Copy out every line of the entries below verbatim, from the line containing "This screenshot has height=608, width=381." down to the line containing "pos(694,316)", both included, and nothing else.

:: Extracted information

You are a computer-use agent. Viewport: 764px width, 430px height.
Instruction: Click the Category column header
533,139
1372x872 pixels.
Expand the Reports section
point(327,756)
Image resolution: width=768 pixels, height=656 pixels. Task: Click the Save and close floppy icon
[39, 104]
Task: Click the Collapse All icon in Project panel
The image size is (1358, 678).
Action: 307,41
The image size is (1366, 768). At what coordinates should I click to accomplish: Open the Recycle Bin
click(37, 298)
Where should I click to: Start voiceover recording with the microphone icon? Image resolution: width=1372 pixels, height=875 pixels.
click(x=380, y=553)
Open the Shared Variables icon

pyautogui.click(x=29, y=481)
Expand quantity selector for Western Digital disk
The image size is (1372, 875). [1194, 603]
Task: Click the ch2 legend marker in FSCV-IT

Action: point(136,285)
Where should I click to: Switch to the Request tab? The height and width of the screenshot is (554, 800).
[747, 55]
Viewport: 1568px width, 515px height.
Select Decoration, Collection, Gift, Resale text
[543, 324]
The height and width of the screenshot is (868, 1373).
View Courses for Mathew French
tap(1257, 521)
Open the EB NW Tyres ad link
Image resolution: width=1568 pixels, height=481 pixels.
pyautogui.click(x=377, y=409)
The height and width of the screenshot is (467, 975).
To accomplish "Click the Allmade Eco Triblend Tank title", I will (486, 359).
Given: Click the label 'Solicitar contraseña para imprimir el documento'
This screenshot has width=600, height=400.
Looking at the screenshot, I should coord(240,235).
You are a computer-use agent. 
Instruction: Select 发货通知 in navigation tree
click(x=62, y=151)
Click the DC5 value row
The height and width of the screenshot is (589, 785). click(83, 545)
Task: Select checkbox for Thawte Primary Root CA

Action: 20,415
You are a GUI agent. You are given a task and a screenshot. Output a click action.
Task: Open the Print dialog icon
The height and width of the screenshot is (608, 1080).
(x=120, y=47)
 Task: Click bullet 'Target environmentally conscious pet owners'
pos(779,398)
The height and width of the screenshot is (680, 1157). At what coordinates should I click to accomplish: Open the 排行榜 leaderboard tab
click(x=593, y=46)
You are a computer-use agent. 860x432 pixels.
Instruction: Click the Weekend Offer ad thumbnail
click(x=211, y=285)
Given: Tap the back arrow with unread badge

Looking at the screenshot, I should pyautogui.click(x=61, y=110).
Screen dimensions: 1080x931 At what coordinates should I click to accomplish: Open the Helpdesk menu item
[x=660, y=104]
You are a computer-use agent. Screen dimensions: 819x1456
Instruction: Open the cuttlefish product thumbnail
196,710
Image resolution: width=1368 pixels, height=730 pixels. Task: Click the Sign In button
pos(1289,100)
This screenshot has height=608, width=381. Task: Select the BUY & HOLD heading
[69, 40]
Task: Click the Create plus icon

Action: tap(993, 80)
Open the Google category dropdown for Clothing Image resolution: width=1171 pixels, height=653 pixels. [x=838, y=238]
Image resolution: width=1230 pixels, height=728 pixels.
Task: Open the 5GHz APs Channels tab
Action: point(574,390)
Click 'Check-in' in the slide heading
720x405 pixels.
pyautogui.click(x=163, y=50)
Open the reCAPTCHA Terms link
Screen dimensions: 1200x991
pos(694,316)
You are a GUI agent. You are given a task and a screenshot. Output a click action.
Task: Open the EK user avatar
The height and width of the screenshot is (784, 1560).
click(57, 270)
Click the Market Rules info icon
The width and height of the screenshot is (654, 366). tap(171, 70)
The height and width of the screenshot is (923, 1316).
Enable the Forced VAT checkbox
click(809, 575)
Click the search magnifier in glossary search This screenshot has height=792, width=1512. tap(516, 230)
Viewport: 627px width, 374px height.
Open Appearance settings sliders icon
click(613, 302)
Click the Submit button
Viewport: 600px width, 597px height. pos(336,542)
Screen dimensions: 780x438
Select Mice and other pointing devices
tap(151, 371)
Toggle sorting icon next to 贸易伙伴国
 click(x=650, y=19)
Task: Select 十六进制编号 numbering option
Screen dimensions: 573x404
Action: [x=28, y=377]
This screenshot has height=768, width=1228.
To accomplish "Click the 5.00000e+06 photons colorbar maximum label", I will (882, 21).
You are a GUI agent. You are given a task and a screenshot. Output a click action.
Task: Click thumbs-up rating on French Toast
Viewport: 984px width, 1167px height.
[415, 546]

::::

Problem solution:
This screenshot has height=608, width=381. Task: Select the BUY & HOLD heading
[69, 40]
Task: Click the Create plus icon

Action: tap(993, 80)
Open the Google category dropdown for Clothing Image resolution: width=1171 pixels, height=653 pixels. [x=838, y=238]
Image resolution: width=1230 pixels, height=728 pixels.
Task: Open the 5GHz APs Channels tab
Action: point(574,390)
Click 'Check-in' in the slide heading
720x405 pixels.
pyautogui.click(x=163, y=50)
Open the reCAPTCHA Terms link
Screen dimensions: 1200x991
pos(694,316)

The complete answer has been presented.